I had already created a mock-up of an ultra large format (ULF) camera after Thanksgiving, designing cautiously around a heavy process lens I’d purchased on the Internet with a focal length of about 64 cm (25 inches). My ULF is going to be a long camera, capable of making very large wet collodion plates (perhaps more than 70cm wide). I don’t want it to be an unusually heavy camera, however, even with its 1 kg lens, and so I’ve been sketching out designs that involve lightweight aluminum, dark cloth… and very little else.

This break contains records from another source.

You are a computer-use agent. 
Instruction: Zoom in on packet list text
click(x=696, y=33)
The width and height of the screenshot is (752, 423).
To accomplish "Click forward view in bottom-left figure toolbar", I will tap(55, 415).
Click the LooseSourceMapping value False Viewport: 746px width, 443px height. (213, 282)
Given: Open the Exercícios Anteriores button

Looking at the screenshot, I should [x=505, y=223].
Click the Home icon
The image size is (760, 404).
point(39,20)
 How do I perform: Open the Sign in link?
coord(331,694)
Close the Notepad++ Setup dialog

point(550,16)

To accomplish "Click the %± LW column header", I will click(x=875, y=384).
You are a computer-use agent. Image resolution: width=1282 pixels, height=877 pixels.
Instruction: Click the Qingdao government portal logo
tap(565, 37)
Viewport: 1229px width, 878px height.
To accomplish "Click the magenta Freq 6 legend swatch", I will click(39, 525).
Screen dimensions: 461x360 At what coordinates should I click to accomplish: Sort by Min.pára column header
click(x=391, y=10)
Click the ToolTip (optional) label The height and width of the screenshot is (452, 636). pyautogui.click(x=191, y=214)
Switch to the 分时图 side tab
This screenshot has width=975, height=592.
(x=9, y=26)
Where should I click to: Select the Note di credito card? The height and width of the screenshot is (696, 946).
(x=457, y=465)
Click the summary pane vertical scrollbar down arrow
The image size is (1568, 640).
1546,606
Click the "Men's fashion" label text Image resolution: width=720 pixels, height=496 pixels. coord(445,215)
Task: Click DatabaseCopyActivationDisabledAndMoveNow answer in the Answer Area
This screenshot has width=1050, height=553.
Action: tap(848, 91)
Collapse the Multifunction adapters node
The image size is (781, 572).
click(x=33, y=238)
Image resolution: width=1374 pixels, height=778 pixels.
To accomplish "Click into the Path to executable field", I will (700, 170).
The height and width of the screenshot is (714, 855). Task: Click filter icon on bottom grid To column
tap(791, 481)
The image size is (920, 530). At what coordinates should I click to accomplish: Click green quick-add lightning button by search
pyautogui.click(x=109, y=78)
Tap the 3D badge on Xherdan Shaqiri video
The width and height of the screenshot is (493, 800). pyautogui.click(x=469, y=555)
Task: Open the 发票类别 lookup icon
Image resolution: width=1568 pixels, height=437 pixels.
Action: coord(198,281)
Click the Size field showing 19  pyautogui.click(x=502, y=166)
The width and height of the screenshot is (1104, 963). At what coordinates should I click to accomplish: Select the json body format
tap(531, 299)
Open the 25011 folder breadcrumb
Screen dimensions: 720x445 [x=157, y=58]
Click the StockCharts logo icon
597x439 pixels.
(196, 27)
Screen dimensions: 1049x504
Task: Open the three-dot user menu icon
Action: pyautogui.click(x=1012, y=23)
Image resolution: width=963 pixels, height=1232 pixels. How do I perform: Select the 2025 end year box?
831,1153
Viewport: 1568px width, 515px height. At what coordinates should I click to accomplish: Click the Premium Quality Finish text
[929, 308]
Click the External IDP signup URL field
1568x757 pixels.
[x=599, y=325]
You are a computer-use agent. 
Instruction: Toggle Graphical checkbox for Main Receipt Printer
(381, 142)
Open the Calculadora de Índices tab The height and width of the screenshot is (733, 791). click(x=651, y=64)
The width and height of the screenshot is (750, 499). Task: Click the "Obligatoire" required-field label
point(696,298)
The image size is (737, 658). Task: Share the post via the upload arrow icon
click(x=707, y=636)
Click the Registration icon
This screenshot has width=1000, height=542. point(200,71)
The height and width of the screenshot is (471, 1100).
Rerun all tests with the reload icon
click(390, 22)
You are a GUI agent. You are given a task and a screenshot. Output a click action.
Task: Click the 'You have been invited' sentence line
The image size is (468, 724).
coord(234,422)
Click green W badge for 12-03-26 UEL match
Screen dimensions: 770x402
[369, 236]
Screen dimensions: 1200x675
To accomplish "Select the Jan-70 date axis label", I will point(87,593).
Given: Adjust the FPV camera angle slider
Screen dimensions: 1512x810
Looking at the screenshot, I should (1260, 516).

It will be many months before I have a chance to complete all of that work, including some tricky construction of experimental ULF field developing equipment and plate holder designs. To tide myself over and get some practice with the aluminum and experimental kit ideas, I decided to build a smaller camera with the same materials.
My first holiday and New Year project is a field camera which is merely large format (LF). I’ll be using it to make the “cabinet view” sized plates I already make (6″ x 8″ – about 15 cm x 20 cm), plus perhaps some larger square plates. (Yes, when you make your own equipment, you can make plates in any size you like!) I need a new LF camera anyway: the paper-based camera I described in Against all good advice: how to build a large format camera for wet collodion work at home is difficult to use when it is damp – the sliding box extension swells up and sticks if the fog lingers through the day!
The photo above is a preview shot of the prototype as it currently exists, which is the third iteration of my first idea for this camera. It will surely change again before I am satisfied with it.
When this camera (or some variation of it) and its field equipment is in active use, I’ll post additional details about how I made this camera with cut-to-order materials, so that the only tool I needed to use regularly was a screwdriver. If I learn what I need to learn from this camera, the ULF will follow later in the year, along with gloriously large (and difficult to handle) plates.
Wish me luck!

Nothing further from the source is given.